Ella se vuelve. Está llorando, y tiene un aspecto terrible. Encuentro de milagro un pañuelo de papel en el bolsillo del abrigo. Le seco la cara, y ella coge el pañuelo de mi mano y se suena la nariz.
—Nunca me habías besado.
Oh, no. Debo de tener una expresión cómica, porque Clare se ríe. No puedo creerlo. ¡Qué idiota soy!
—Oh, Clare. Intenta... Olvídalo, ¿quieres?

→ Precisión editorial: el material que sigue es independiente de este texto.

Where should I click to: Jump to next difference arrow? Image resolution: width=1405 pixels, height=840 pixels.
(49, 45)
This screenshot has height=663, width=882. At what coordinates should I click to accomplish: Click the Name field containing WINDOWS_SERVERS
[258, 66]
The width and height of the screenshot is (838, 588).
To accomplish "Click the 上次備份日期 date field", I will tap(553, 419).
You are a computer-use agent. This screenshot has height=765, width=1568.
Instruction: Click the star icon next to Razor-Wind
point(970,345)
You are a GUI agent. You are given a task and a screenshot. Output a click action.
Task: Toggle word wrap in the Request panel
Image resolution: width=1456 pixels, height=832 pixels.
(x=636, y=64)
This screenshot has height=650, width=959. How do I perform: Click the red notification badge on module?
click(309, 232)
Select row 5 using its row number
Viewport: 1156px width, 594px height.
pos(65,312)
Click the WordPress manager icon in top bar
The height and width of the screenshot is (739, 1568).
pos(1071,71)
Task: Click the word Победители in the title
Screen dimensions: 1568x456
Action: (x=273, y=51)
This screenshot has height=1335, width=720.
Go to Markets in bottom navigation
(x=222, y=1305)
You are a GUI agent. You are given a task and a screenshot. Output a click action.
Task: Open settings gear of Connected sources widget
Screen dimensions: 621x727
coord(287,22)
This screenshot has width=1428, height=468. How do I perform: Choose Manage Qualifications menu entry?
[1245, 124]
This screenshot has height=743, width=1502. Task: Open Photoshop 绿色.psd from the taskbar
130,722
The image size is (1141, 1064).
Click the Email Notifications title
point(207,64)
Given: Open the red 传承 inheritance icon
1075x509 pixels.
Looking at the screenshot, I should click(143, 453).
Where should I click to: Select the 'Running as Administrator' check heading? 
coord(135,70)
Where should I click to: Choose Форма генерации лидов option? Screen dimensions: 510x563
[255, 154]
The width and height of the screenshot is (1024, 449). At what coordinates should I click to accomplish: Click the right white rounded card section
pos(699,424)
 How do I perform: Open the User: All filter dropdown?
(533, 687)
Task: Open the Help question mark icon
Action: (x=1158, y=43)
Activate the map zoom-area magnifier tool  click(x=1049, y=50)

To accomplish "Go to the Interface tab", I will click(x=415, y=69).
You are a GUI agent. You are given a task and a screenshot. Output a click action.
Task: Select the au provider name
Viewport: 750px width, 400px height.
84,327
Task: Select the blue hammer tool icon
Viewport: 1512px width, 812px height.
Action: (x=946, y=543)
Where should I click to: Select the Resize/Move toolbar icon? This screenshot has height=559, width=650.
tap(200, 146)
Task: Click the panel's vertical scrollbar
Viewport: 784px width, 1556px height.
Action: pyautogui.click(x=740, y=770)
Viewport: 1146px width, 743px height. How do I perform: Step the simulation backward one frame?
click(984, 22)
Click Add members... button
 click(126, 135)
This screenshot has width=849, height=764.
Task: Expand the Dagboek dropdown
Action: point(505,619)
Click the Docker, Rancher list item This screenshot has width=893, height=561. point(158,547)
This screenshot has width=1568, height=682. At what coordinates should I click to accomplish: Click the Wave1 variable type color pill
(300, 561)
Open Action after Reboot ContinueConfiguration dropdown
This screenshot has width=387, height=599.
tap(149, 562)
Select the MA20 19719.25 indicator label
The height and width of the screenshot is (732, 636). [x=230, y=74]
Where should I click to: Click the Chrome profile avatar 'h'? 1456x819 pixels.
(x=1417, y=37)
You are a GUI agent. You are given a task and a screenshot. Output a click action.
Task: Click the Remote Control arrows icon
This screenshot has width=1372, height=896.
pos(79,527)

Bórralo de tu mente. Es algo que no ha pasado nunca. Ven aquí. ¿Quieres otro? ¿De verdad, Clare?
Clare se acerca a mí con aire dubitativo. La rodeo con mis brazos, mirándola. Tiene los ojos enrojecidos, la nariz hinchada y, sin duda, un resfriado de ordago. Coloco las manos sobre sus orejas y le inclino la cabeza hacia atrás. La beso, e intento poner mi corazón en ello, por mi bien, por si vuelvo a perderlo.
Viernes 9 de junio de 2000
Clare tiene 29 años, y Henry 36
C
LARE
: Henry ha estado terriblemente callado, distraído y pensativo toda la noche. Durante la cena parecía estar rebuscando mentalmente en estanterías imaginarias algún ejemplar que debía de haber leído por lo menos en 1942. Además, lleva la mano derecha vendada. Después de cenar se ha ido al dormitorio y se ha echado en la cama, de bruces, con la cabeza colgando de los pies del lecho y los pies sobre mi almohada. Yo me he ido al estudio a rascar moldes, barbas de papel y tomarme el café, pero no he disfrutado, porque no lograba imaginarme cuál podría ser el problema de Henry. Al final, entro en la casa. Él sigue echado en la misma posición. A oscuras.
Me tumbo en el suelo. La espalda me cruje ruidosamente cuando me estiro.